Énoncé de l'exercice:
Recopiez sans modification le passage du texte sur l'image et la visualité compris entre « Ces deux modalités » et « arbitraire et conventionnelle. », ces deux bornes incluses.

Texte fourni:
──────────────────────────────

Les textes ont un objectif informatif ou représentent des liens vers des sous-parties (bureau virtuel). Les images présentes illustrent les propos et sont complémentaires.
Ces deux modalités seront essentielles et doivent être travaillées en termes d’omniprésence pour permettre à l’utilisateur de naviguer plus aisément, de comprendre et d’utiliser facilement les outils.
L’image s’analyse à travers le traitement de la visualité qui est constituée du découpage de l’écran, de la profondeur, de la valeur accordée aux images (indice, symbole, icône), mais aussi de la fonction des images (design, instrument, information). L’image a une valeur indiciaire lorsqu’elle inscrit une relation de causalité avec ce qui est représenté. Elle a une valeur d’icône lorsqu’elle entretient une relation de similarité et une valeur symbolique, lorsqu’il s’agit d’une relation arbitraire et conventionnelle.
Image et visualité
Dans le BV, le découpage de l’écran s’effectue en trois parties : le bandeau, le menu et le contenu. L’image a une causalité directe avec le sujet car elle représente une utilisatrice du produit et les logos des partenaires. Il convient d’éviter que chaque page ait une structuration propre. Elles doivent être identiques pour ne pas dérouter le lecteur, utilisation de constantes de navigations. Il est aussi important de respecter la « règle » : menu de navigation en haut et menu d’outils en bas.
Il n’y a pas d’icônes en dehors des icônes de fonctionnalités habituelles, pas de symboles, les images ont une fonction de design uniquement. Les E3C doivent donner une majorité d’indices, c’est-à-dire des images explicitant le contenu. Elles ont pour fonction d’être esthétiques mais aussi informatives. La présence d’images et d’animations est indispensable à la clarté d’un espace et à son identification, elles sont là pour que l’on « s’anime ».

──────────────────────────────

Données fournies:

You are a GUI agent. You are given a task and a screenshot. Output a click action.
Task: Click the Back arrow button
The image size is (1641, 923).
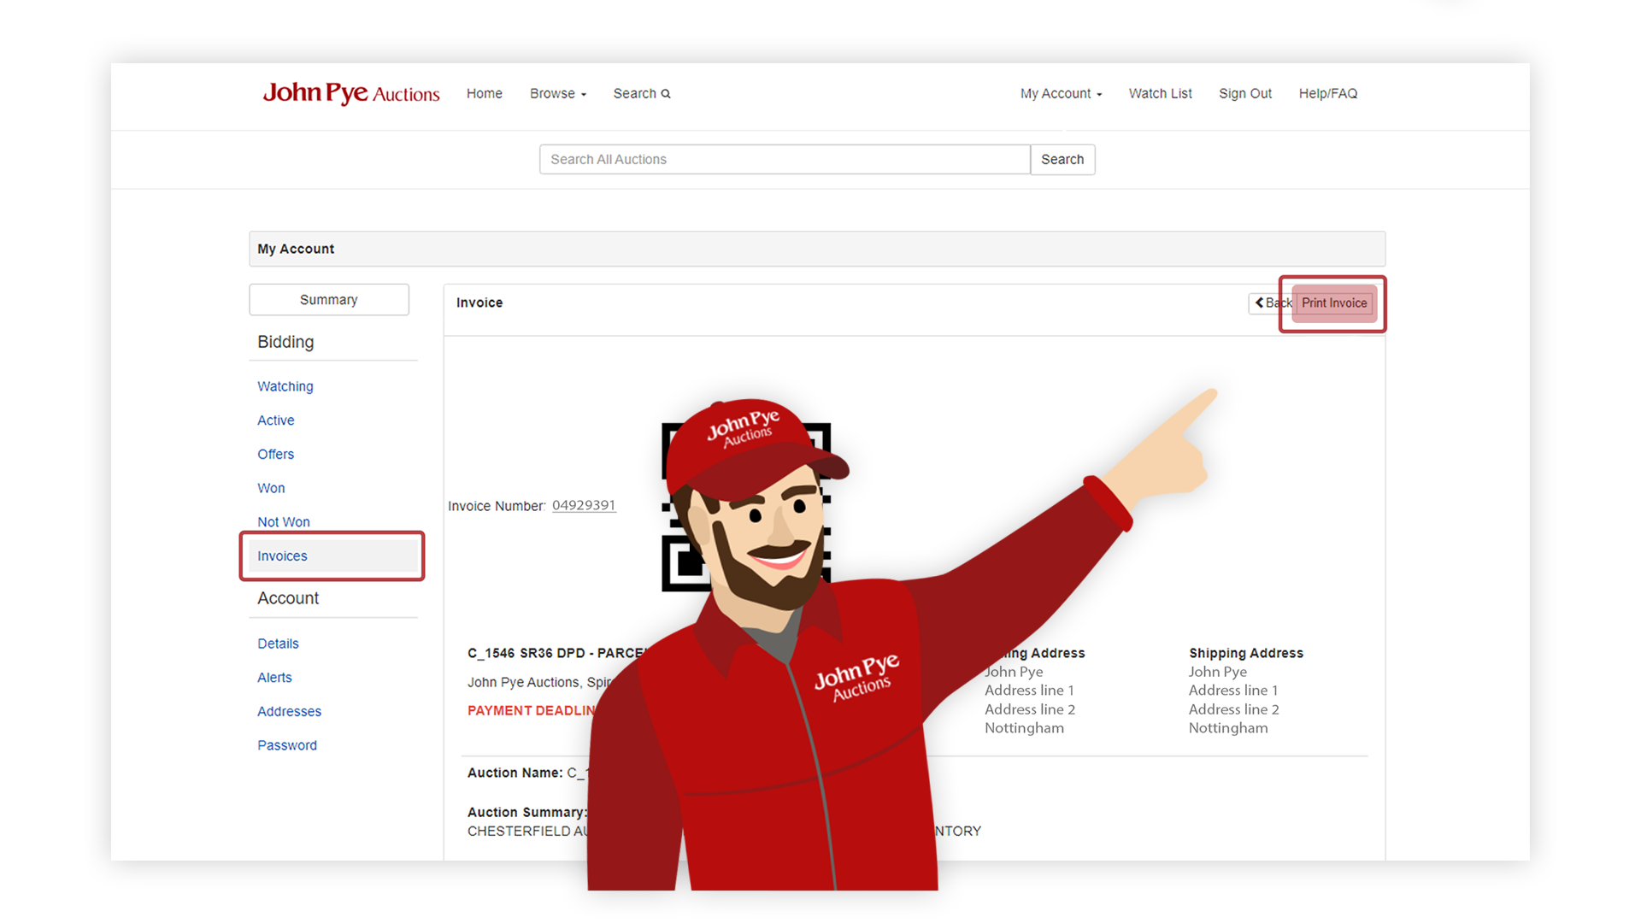coord(1271,303)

──────────────────────────────

Corrigé ci-dessous:
Ces deux modalités seront essentielles et doivent être travaillées en termes d’omniprésence pour permettre à l’utilisateur de naviguer plus aisément, de comprendre et d’utiliser facilement les outils.
L’image s’analyse à travers le traitement de la visualité qui est constituée du découpage de l’écran, de la profondeur, de la valeur accordée aux images (indice, symbole, icône), mais aussi de la fonction des images (design, instrument, information). L’image a une valeur indiciaire lorsqu’elle inscrit une relation de causalité avec ce qui est représenté. Elle a une valeur d’icône lorsqu’elle entretient une relation de similarité et une valeur symbolique, lorsqu’il s’agit d’une relation arbitraire et conventionnelle.